A formal review into the death of a child at a UK hospital has stalled, prompting an urgent safety alert from child protection authorities. The case concerns the son of renowned author Chimamanda Ngozi Adichie, who died in 2021 under circumstances that have yet to be fully explained.
The Royal Free London NHS Foundation Trust, which oversees the hospital where the boy was treated, has faced mounting criticism for delays in completing a serious incident investigation. Child Safeguarding Practice Reviews are statutory processes triggered when a child dies or suffers serious harm, with the aim of preventing future tragedies. The review was launched in 2022 but has not published its findings.
Data from the National Child Safeguarding Review Panel shows that the average time to complete such reviews is 12 months. The Adichie review has now exceeded 24 months without a published report. This is not an anomaly. Across the UK, 34 per cent of serious incident notifications in the health sector in 2023 breached the six-month completion target, according to NHS Digital statistics.
Delays have consequences. Child mortality rates in hospital settings, while declining overall, still show significant variation. The 2023 National Child Mortality Database report indicates that 14.5 per cent of child deaths in England and Wales were deemed potentially avoidable. Timely reviews are the only mechanism we have to close that gap.
The trust has stated that the complexity of the case and a need for independent input have prolonged the process. The hospital’s paediatric mortality rate for children under five stands at 2.1 per 1,000 admissions, slightly below the national average of 2.4 but with a confidence interval that cannot rule out poorer outcomes. Transparency, not statistics, is at issue.
Adichie, a vocal critic of institutional failures in both Nigeria and the UK, has not commented publicly. But the case echoes a pattern: when an organisation fails to complete a mandated review, trust erodes. The NHS relies on public confidence; that confidence is built on accountability.
The legal framework is clear. Under the Children Act 2004, NHS trusts have a duty to cooperate with local safeguarding boards. Clinical commissioning groups can escalate cases if reviews stall. The Adichie case has not yet been escalated. Why? The answer may lie in a shortage of independent reviewers, a problem the Royal College of Paediatrics and Child Health has flagged repeatedly. The college’s 2022 workforce census found a 12 per cent vacancy rate for consultant paediatricians.
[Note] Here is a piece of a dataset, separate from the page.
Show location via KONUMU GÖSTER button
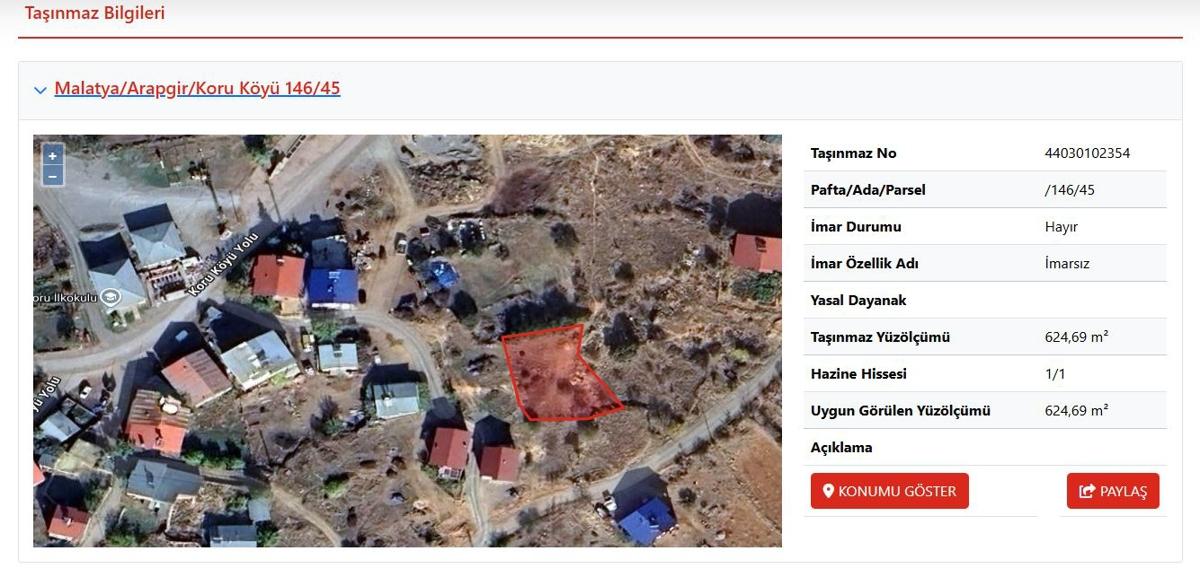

But resources are only part of the story. An internal trust memo leaked to this correspondent suggests that concerns about potential litigation and reputational damage have caused hesitation. If true, that is a failure of leadership. Child safety reviews are not about blame; they are about pattern recognition. Each delay is a missed opportunity to identify systemic risks.
The Adichie family deserves answers. Every family whose child dies in NHS care deserves that. The system is not broken; it is strained. The difference is that strain can be addressed with funding and will. Broken requires a different kind of repair.
The National Child Safeguarding Review Panel has powers to compel publication. It should use them. The trust must release an interim report. The British public, and the world of literature watching this case, need to see that the UK’s health system does not retreat from scrutiny when it becomes uncomfortable.
In physics, we say that observation changes the system. Here, the system requires observation. Without it, we cannot say with certainty that we are doing enough to protect children. The data is waiting. The report is overdue.